2. Das Risikomanagement im Fokus bei einer Insolvenz:

Es sind die Risiken des Unternehmens, die meistens in Kombination zu einer schweren Krise oder auch Insolvenz führen. Nach Inkrafttreten von StaRUG (siehe 1.) wird zukünftig wohl bald jeder Insolvenzverwalter prüfen, ob bei einer Insolvenz das Risikomanagement entsprechend gesetzlichen Vorgaben wirksam war. Waren also die Risiken, die letztlich zur Insolvenz geführt haben, bekannt? Wurden Kombinationseffekte der Risiken ausgewertet (und „fortlaufend“ überwacht)? Wurde der kritische Grad der Bestandsgefährdung durch die Risikoaggregation rechtzeitig erkannt und so frühzeitig „geeignete Gegenmaßnahmen“ zur Krisenabwehr initiiert? Ohne ein StaRUG-konformes Risikomanagement ist zumindest immer die Vermutung naheliegend, dass eine Krise oder Insolvenz hätte vermieden werden können, wenn man sich nur rechtzeitig mit den Risiken befasst hätte. Die Prüfung der StaRUG-Anforderungen bei Restrukturierung, Sanierung oder Insolvenz gehört zum Standard.

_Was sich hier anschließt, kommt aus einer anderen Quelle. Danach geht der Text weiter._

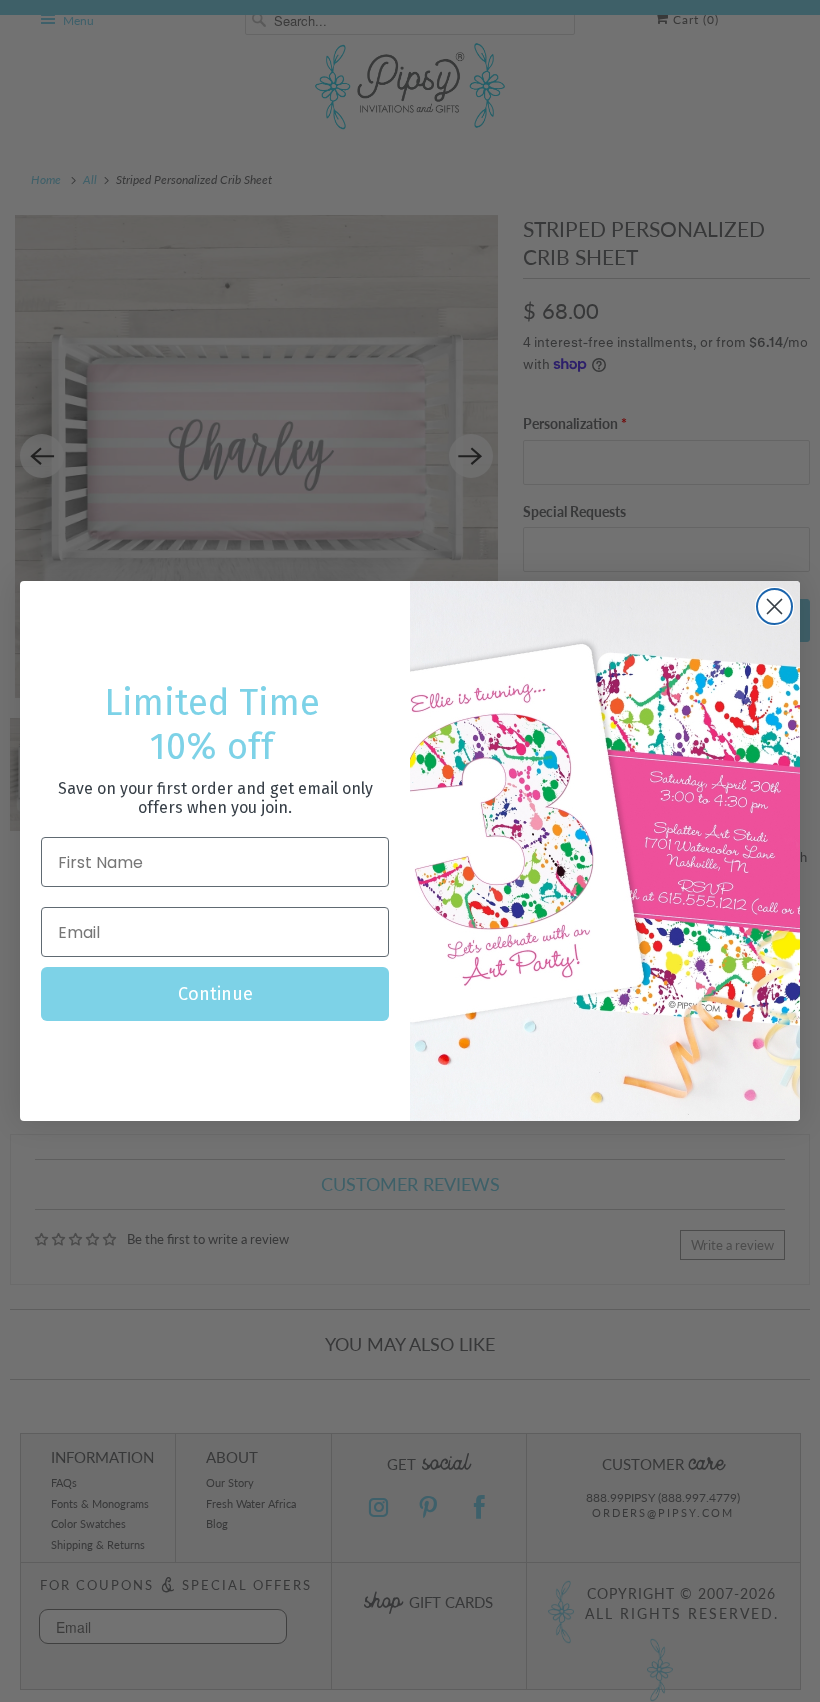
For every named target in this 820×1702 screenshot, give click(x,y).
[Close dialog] (774, 606)
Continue (215, 994)
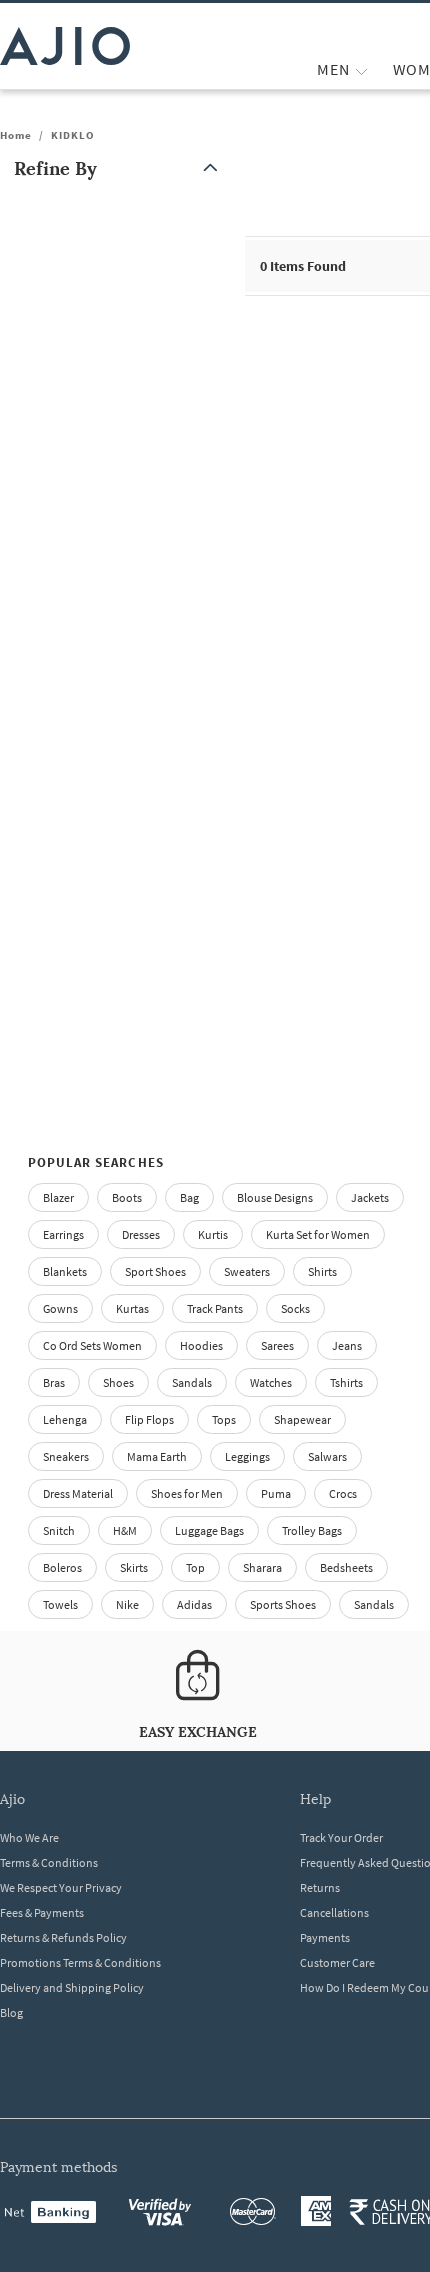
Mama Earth (157, 1456)
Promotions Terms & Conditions (80, 1962)
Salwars (327, 1456)
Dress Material (78, 1493)
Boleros (62, 1567)
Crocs (343, 1493)
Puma (276, 1493)
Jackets (370, 1197)
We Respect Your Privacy (61, 1887)
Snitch (59, 1530)
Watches (271, 1382)
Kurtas (132, 1308)
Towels (60, 1604)
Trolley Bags (312, 1530)
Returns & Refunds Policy (63, 1937)
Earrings (63, 1234)
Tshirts (346, 1382)
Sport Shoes (155, 1271)
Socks (295, 1308)
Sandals (192, 1382)
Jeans (347, 1345)
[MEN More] (361, 69)
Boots (127, 1197)
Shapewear (302, 1419)
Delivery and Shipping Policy (72, 1987)
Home (16, 135)
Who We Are (29, 1837)
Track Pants (215, 1308)
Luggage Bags (209, 1530)
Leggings (247, 1456)
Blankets (65, 1271)
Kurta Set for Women (318, 1234)
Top (195, 1567)
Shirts (322, 1271)
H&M (125, 1530)
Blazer (58, 1197)
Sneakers (66, 1456)
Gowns (60, 1308)
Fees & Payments (42, 1912)
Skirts (134, 1567)
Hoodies (201, 1345)
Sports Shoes (283, 1604)
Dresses (141, 1234)
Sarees (277, 1345)
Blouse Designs (275, 1197)
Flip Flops (149, 1419)
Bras (54, 1382)
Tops (224, 1419)
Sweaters (247, 1271)
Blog (11, 2012)
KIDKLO (73, 135)
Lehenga (65, 1419)
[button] (120, 168)
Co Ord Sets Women (92, 1345)
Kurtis (213, 1234)
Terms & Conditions (49, 1862)
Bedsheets (346, 1567)
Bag (189, 1197)
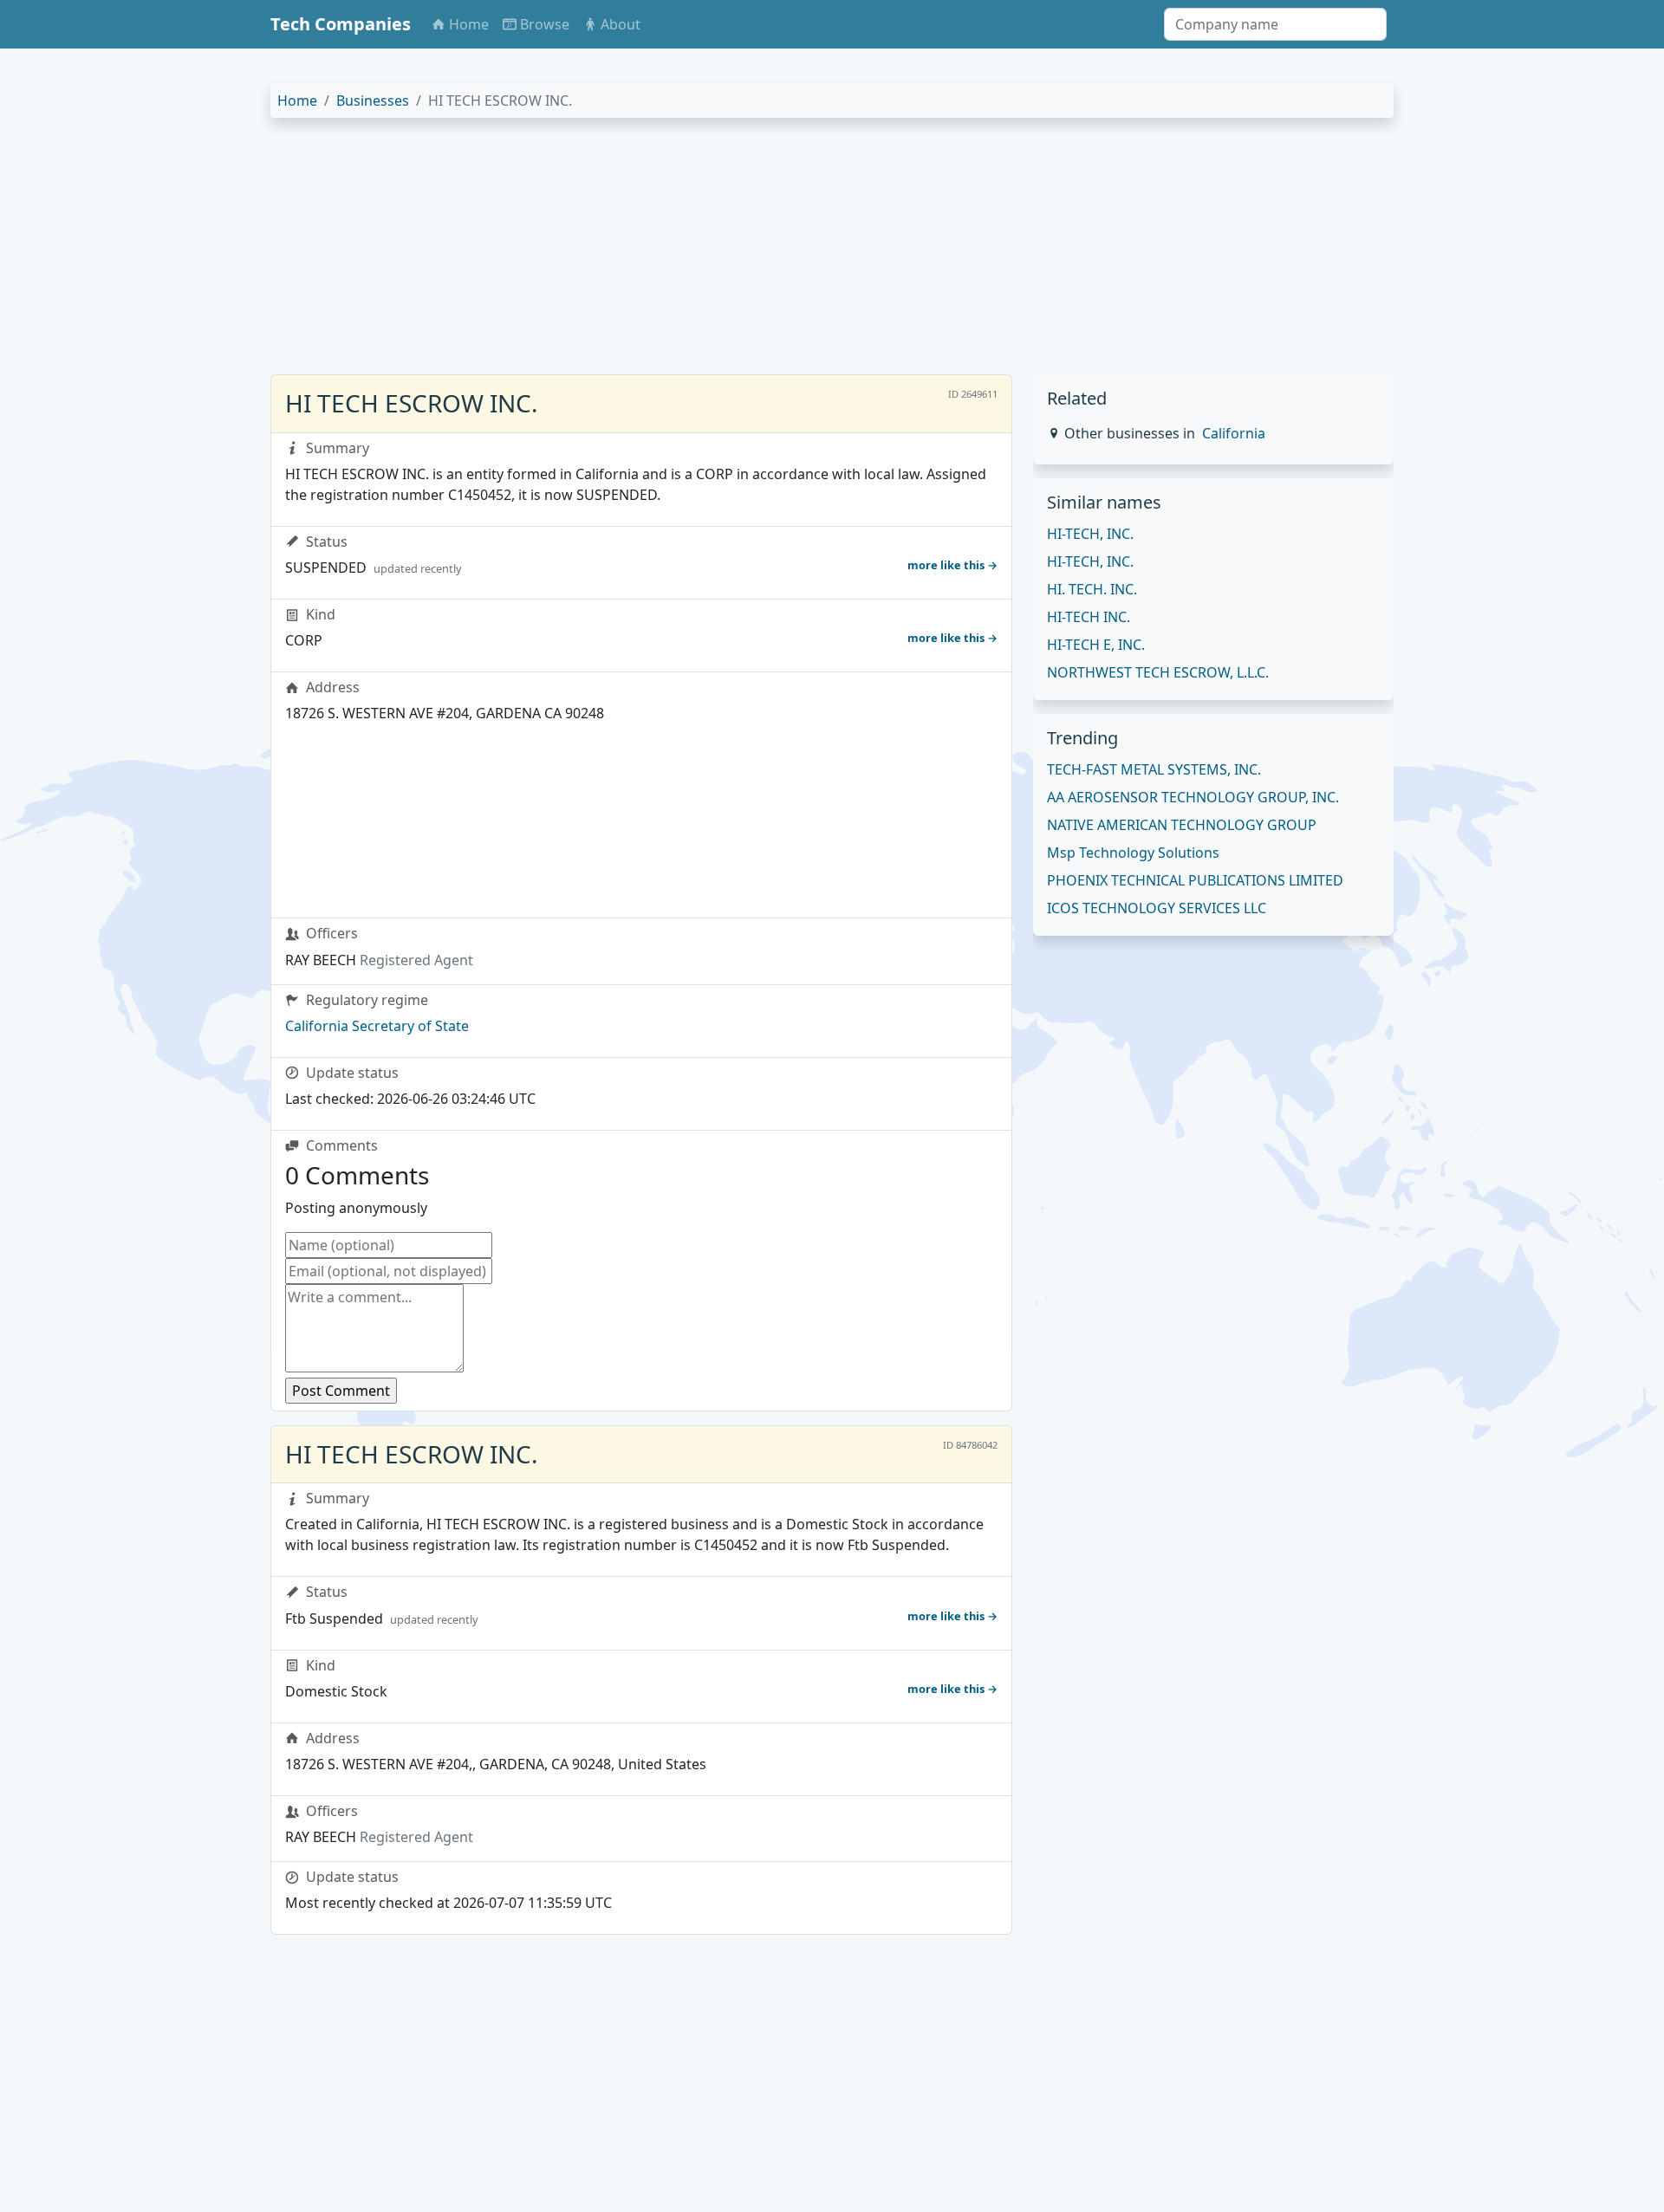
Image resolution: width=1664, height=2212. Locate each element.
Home (297, 100)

3. Nachhaltigkeitsrisiken im Risikomanagement:

Nachhaltigkeitsrisiken sind solche, die finanzielle und nichtfinanzielle Auswirkungen haben. Mit der Umsetzung der Corporate Social Responsibility Direktive (CSRD) rücken diese in den Fokus. Es ist eine gemeinsame Aufgabe von Nachhaltigkeits- und Risikomanagement sicherzustellen, dass alle Nachhaltigkeitsrisiken – sachgerecht nach den Methoden des Risikomanagements quantifiziert – Eingang in das Risikomanagement finden und speziell bei der Risikoaggregation, also der Beurteilung der Bestandsgefährdung des Unternehmens und des Eigenkapitalbedarfs, Berücksichtigung finden. Das Risikofeld Nachhaltigkeitsrisiken mit der Besonderheit, auch nichtfinanzielle Auswirkungen quantifizieren zu müssen (wie z. B. die CO2-Emission oder Auswirkungen möglicher Störfälle für Umwelt und Gesellschaft), ist eine neue Herausforderung für viele Risikomanagement-Systeme.

Fazit:

Von 2021 bis heute hat sich für das Risikomanagement der Unternehmen weit mehr geändert als in den 20 Jahren davor. Diesen neuen Herausforderungen gerecht zu werden, ist die zentrale Herausforderung für das Risikomanagement. Es kann, wenn diese Herausforderungen angegangen werden, noch mehr denn je einen Beitrag für den nachhaltigen Erfolg des Unternehmens leisten.